Well the Missus got a phone call from a former president on Saturday and here’s what he said (in a surprisingly lackluster way; then again he does have some other things going on):

Hello.  This is Bill Clinton. I’m calling to urge you to get out and vote for Martha Coakley on Tuesday, January 19.

This election is critical not just for Massachusettes [kidding – kidding] but for our entire country.

The Republicans are spending millions of dollars to win Ted Kennedy’s seat . . .  [See below. Also see how many millions of dollars the Democrats are spending to win Ted Kennedy’s seat (see below).]

. . . and they’re telling you they’ve got a better economic plan when all they want is to bring back Pres. Bush’s economic policies. They’re telling you they’ve got a health care plan when all they want to do is leave the health insurance companies in control of Americans’ health care . . . and bankrupt the country.

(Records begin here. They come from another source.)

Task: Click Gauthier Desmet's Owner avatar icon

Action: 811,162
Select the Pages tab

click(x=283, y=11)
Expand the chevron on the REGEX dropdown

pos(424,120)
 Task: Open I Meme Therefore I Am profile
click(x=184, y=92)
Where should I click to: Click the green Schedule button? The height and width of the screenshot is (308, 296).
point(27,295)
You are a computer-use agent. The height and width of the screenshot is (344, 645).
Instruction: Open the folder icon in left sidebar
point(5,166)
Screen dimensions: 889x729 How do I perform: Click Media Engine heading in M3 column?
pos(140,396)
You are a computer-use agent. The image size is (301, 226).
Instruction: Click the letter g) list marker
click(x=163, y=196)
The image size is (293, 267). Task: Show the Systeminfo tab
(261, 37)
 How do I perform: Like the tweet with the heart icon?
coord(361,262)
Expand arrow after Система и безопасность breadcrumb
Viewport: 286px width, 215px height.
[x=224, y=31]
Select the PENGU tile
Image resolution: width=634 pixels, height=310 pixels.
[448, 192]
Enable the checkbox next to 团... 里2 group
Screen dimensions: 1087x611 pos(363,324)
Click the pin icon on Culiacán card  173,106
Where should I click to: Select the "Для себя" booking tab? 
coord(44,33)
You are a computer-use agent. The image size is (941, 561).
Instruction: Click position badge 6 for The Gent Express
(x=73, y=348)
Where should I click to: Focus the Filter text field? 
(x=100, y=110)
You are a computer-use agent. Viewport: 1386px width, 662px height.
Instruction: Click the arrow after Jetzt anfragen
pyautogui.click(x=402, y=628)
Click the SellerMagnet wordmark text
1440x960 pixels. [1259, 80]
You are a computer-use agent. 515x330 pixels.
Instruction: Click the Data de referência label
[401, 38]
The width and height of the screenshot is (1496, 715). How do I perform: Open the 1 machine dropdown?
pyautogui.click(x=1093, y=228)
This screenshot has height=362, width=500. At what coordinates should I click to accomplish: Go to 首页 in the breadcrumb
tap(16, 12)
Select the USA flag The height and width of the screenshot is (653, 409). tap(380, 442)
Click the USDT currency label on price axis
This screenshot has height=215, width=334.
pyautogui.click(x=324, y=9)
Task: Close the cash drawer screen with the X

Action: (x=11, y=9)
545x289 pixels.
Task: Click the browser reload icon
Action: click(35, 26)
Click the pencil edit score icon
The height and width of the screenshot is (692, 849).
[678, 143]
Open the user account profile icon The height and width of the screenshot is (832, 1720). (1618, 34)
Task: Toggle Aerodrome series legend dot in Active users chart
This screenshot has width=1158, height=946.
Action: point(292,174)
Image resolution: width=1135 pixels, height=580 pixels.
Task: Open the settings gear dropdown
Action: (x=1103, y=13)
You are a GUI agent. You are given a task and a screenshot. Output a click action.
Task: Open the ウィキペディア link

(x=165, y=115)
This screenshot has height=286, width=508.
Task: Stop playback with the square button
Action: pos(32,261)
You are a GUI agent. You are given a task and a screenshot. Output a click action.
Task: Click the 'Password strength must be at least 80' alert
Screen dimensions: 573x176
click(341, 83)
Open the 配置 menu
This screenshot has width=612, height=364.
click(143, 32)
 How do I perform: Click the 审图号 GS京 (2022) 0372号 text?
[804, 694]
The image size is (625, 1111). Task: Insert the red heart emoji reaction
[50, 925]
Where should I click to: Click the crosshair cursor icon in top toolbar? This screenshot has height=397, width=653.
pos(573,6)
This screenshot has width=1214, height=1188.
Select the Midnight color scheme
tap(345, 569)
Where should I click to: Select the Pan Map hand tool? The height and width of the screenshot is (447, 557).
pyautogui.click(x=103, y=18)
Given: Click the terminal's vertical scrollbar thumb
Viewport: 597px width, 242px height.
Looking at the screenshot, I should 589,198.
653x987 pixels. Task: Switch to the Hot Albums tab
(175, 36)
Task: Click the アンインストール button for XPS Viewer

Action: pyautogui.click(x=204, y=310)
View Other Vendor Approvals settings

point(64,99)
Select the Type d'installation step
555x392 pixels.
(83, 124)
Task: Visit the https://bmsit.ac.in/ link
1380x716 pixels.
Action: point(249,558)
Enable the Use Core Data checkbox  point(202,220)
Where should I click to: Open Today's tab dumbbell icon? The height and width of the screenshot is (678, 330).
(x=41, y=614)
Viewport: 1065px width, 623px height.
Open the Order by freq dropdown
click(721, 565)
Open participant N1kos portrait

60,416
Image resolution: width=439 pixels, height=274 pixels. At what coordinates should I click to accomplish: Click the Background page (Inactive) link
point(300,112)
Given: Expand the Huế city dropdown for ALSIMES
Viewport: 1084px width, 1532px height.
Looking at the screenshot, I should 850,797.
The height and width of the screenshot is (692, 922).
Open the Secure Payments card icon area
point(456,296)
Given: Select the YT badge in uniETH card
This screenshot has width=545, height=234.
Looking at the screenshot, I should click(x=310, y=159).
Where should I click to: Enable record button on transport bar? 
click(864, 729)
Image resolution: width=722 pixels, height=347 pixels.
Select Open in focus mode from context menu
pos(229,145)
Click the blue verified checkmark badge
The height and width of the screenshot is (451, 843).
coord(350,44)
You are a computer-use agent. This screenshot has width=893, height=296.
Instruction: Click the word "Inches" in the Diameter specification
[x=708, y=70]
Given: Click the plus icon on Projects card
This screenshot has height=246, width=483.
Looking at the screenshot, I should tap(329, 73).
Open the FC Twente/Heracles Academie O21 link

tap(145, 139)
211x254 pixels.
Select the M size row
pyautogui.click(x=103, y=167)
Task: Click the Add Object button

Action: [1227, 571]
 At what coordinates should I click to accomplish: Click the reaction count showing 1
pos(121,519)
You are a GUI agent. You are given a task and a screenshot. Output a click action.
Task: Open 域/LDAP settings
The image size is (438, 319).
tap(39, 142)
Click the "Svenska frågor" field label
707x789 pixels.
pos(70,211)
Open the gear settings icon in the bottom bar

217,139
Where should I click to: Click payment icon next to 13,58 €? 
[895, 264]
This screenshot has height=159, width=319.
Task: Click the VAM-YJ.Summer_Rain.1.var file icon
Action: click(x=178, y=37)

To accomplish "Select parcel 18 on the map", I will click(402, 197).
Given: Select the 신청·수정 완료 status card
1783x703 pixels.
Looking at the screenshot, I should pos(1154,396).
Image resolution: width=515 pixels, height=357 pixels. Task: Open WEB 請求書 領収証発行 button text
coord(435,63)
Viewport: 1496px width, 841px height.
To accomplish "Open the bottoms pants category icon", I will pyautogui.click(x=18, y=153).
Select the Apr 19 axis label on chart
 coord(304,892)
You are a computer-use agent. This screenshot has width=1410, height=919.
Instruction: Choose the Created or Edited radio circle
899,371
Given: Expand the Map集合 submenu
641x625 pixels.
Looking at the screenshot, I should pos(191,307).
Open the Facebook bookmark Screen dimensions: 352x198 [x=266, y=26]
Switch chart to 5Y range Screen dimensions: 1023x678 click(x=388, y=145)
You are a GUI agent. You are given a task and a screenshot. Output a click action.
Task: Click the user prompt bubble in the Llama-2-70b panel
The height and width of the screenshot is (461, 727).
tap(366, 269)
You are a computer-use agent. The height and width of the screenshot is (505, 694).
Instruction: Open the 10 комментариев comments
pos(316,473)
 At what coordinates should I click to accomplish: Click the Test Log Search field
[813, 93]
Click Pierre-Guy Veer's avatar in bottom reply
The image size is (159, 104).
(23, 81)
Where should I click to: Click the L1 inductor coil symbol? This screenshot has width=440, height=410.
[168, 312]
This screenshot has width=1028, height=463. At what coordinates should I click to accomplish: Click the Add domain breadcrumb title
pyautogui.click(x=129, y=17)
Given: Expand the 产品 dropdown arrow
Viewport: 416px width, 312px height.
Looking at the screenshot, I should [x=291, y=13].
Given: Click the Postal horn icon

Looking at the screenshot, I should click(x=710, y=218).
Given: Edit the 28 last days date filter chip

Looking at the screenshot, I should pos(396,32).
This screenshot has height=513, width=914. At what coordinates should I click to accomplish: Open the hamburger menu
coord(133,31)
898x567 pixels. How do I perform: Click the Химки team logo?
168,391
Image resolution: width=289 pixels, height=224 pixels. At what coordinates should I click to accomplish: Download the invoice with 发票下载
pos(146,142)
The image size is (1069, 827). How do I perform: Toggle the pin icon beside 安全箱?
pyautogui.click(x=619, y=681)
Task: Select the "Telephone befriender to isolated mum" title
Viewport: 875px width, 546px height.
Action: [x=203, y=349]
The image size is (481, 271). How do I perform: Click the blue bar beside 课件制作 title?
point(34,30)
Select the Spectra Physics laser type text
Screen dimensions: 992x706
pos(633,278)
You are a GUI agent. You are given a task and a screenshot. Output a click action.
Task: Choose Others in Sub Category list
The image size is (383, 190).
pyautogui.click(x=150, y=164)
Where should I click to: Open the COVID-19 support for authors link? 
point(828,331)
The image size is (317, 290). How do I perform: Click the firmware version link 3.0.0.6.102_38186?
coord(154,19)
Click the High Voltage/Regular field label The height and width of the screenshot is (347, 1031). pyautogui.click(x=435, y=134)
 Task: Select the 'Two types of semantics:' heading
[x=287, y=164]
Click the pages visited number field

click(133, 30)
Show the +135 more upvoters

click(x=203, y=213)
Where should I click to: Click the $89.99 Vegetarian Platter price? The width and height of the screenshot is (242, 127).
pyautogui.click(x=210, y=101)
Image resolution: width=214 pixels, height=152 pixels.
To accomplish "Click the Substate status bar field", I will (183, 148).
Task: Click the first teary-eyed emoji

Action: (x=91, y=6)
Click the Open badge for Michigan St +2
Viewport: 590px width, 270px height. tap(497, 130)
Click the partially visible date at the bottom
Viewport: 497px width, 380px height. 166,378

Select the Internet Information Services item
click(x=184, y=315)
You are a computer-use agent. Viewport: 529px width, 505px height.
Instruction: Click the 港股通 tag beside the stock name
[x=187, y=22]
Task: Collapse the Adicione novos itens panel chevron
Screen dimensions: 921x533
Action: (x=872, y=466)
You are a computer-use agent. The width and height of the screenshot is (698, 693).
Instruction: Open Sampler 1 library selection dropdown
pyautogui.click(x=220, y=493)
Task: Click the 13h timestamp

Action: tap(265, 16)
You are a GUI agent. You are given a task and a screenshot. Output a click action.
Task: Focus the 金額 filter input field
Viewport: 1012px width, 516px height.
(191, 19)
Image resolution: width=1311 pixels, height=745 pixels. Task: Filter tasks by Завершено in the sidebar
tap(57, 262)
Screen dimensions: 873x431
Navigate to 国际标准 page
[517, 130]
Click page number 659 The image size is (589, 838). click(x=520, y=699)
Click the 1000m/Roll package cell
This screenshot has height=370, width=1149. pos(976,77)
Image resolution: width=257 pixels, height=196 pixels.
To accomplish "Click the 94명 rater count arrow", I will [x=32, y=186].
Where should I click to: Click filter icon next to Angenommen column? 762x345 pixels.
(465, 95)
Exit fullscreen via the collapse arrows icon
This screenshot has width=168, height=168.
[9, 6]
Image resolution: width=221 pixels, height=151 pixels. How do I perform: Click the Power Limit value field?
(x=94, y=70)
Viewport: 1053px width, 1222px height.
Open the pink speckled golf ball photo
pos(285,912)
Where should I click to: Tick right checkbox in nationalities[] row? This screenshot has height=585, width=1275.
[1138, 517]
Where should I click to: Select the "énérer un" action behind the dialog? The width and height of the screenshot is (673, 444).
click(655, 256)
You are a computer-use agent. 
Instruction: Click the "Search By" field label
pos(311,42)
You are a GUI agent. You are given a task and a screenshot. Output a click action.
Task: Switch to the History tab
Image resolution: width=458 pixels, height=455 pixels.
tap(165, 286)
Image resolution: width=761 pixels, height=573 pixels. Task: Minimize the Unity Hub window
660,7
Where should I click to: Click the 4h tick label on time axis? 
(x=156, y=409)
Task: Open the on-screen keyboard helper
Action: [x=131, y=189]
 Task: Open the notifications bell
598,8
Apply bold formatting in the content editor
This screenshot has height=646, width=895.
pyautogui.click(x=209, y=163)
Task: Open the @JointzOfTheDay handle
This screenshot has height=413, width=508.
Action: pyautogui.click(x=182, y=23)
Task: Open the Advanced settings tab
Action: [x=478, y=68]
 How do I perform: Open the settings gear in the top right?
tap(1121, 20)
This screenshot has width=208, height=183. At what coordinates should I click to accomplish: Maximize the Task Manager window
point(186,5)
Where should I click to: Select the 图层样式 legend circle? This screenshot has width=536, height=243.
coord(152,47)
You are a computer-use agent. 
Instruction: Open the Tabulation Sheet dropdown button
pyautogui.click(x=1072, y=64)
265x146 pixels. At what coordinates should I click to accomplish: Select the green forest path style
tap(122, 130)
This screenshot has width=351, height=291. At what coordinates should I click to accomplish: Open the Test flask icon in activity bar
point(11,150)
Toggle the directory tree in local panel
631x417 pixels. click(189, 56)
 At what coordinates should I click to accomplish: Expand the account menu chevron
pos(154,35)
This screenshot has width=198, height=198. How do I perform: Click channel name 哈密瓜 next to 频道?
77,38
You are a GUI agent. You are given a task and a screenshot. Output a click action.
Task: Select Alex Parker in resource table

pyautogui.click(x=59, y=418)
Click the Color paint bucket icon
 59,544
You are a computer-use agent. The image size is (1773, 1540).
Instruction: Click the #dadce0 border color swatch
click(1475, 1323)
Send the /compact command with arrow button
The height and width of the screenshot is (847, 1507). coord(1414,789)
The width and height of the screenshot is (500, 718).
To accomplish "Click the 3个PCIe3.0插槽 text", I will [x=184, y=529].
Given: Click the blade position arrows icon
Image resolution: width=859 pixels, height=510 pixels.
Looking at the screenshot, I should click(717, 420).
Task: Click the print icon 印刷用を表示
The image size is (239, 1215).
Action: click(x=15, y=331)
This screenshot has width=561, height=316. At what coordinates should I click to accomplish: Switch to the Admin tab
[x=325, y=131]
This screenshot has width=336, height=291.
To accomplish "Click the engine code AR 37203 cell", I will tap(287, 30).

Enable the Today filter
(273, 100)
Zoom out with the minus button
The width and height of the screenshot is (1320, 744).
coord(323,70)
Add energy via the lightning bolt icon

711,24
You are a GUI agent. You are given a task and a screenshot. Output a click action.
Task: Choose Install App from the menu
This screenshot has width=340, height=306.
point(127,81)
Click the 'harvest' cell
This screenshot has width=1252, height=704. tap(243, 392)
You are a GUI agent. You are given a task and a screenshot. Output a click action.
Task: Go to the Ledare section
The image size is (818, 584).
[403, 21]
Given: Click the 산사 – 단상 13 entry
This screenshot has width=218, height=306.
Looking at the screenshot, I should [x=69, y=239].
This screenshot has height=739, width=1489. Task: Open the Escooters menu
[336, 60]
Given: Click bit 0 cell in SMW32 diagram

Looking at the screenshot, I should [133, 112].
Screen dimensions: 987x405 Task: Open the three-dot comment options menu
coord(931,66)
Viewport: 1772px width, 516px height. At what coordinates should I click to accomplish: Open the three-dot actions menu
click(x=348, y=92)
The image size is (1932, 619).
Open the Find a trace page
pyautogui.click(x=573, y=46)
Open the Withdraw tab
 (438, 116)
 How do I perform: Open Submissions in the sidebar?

So please get out and vote for Martha Coakley on Tuesday, January 19. I know her – she’s a good person – she’ll be a good senator.

Me? I got another lousy mailer from Scott Brown (R-Someone Pinch Me). It said:

Kennedy’s Seat?

Democrats’ Seat?

No. It’s YOUR SEAT!

The people’s seat.

Yes, and if Martha Coakley doesn’t win it, she’ll be on the hot seat for a very long time.

UPDATE (via Caller ID): Someone from Coakley’s campaign (maybe Bill?) called me today, but I wasn’t home. That’s what we in the chin-stroking racket call symbolic.